| Passage shown |
>>>>

Causal Constructicon and Annotation System

A semi-automated annotation system for high-precision extraction and graph generation of causal relationships using form-meaning pairings.

What is the Causal Constructicon?

Based on the theory of Construction Grammar, a Constructicon is a comprehensive lexicon of constructions that a speaker learns, remembers, and uses to generate and understand language. Every construction in this inventory is a conventionally learned pairing of a surface form and an associated meaning. In this case, we are focusing on the set of constructions that relate causes and effects in natural language.

What is the Annotation System?

The primary goal of this project is to develop a high-precision, deterministic, annotation system to identify and extract these causal constructions from text with a human in the loop. A manual annotation option allows users to pinpoint causal links that might have been missed and add new constructions to the inventory. The resulting annotations can then be transformed into a graph, or used as training data for machine learning pipelines. As a case study, we are using accident reports from the National Transportation Safety Bureau, as they are rich with causal links.

<<<<

Return the part of the Causal Constructicon passage from "What is the Causal" up to and including "the Annotation System?", word for word.

| Provided data |

>>>>

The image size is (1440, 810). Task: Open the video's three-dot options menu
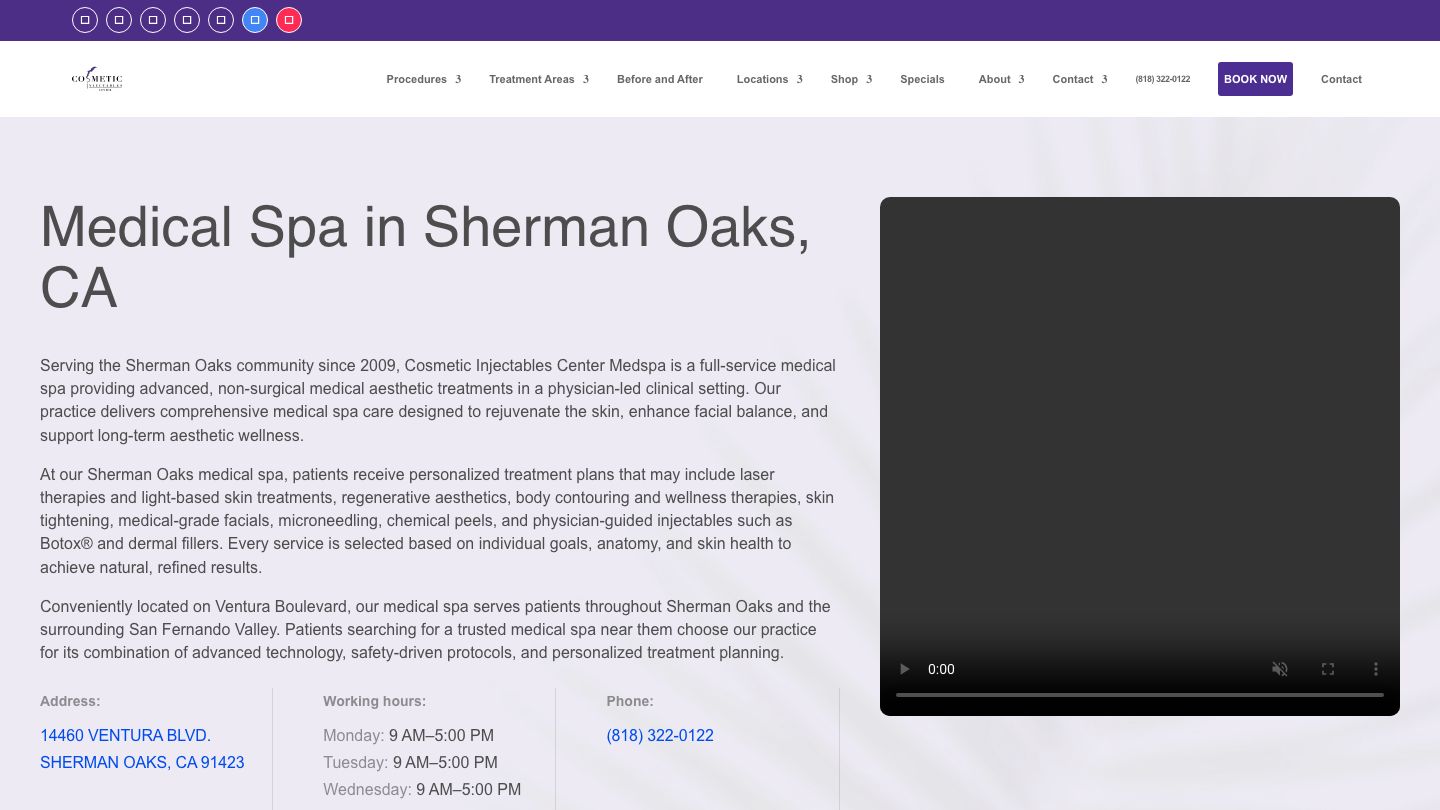(x=1375, y=669)
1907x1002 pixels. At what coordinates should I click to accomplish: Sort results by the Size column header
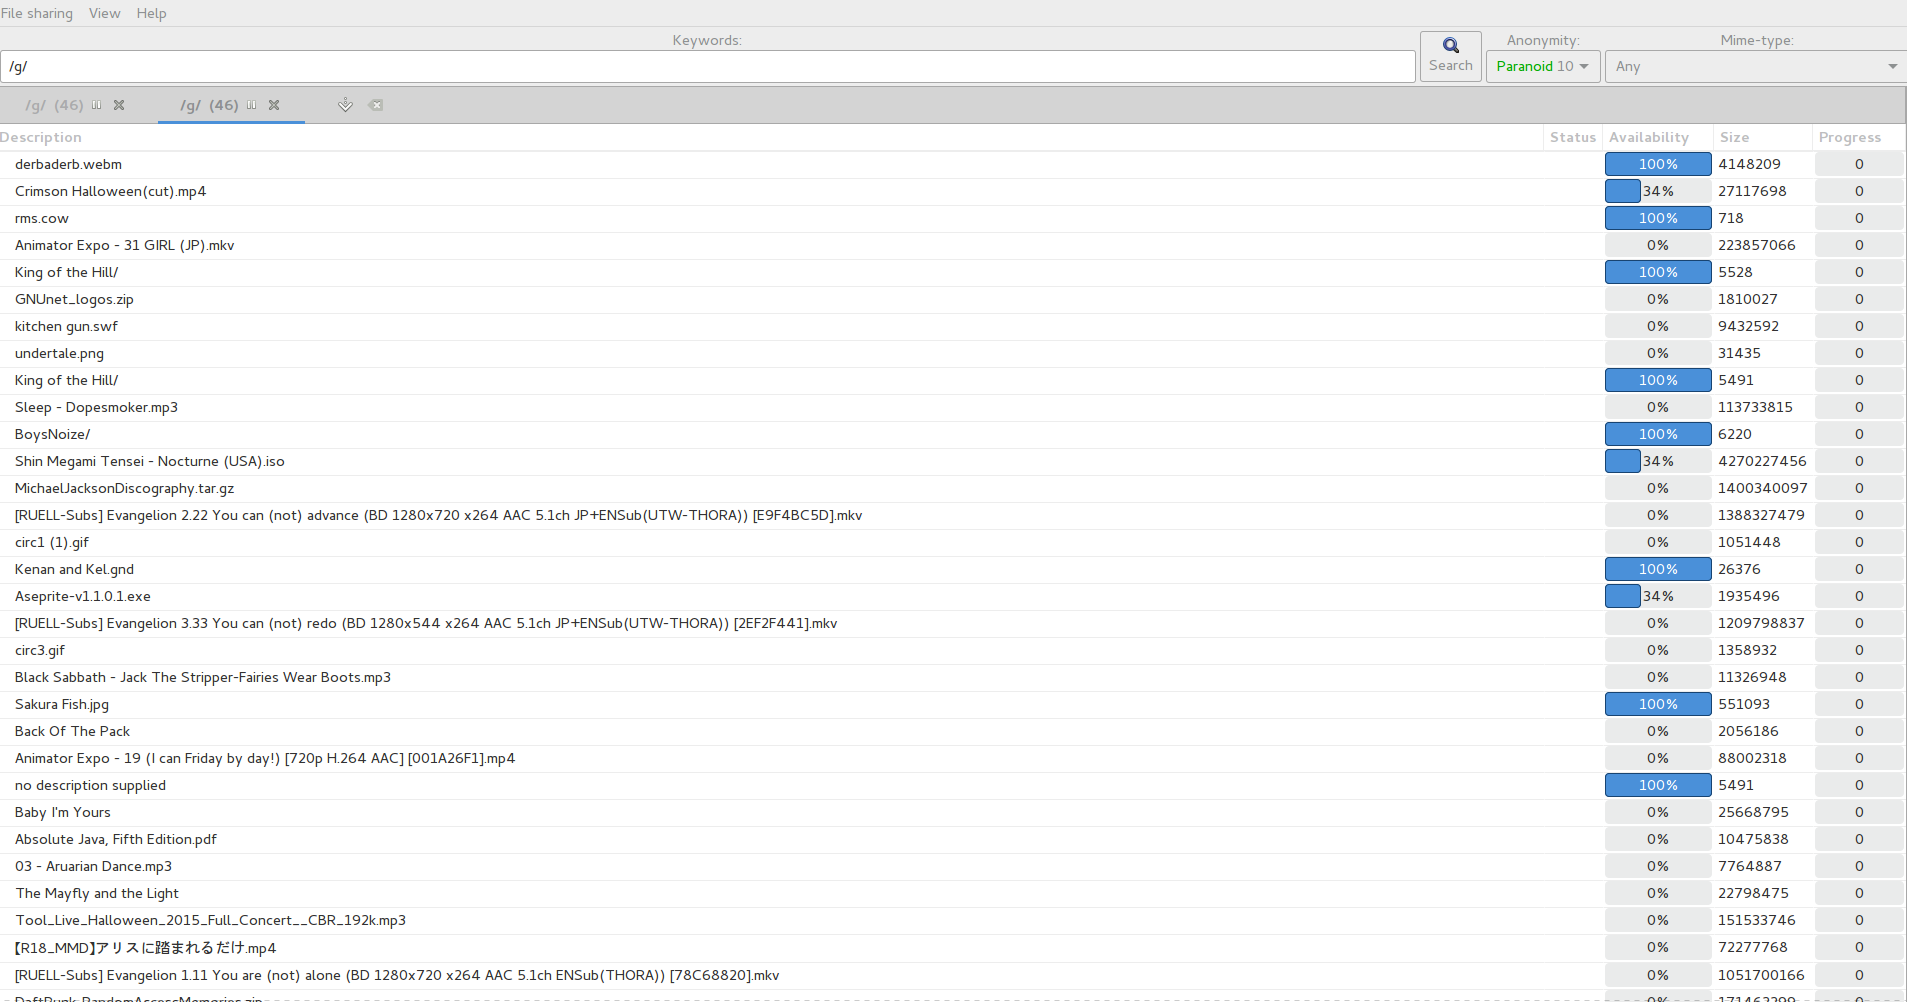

<<<<

| Solution to the exercise |
What is the Causal Constructicon?

Based on the theory of Construction Grammar, a Constructicon is a comprehensive lexicon of constructions that a speaker learns, remembers, and uses to generate and understand language. Every construction in this inventory is a conventionally learned pairing of a surface form and an associated meaning. In this case, we are focusing on the set of constructions that relate causes and effects in natural language.

What is the Annotation System?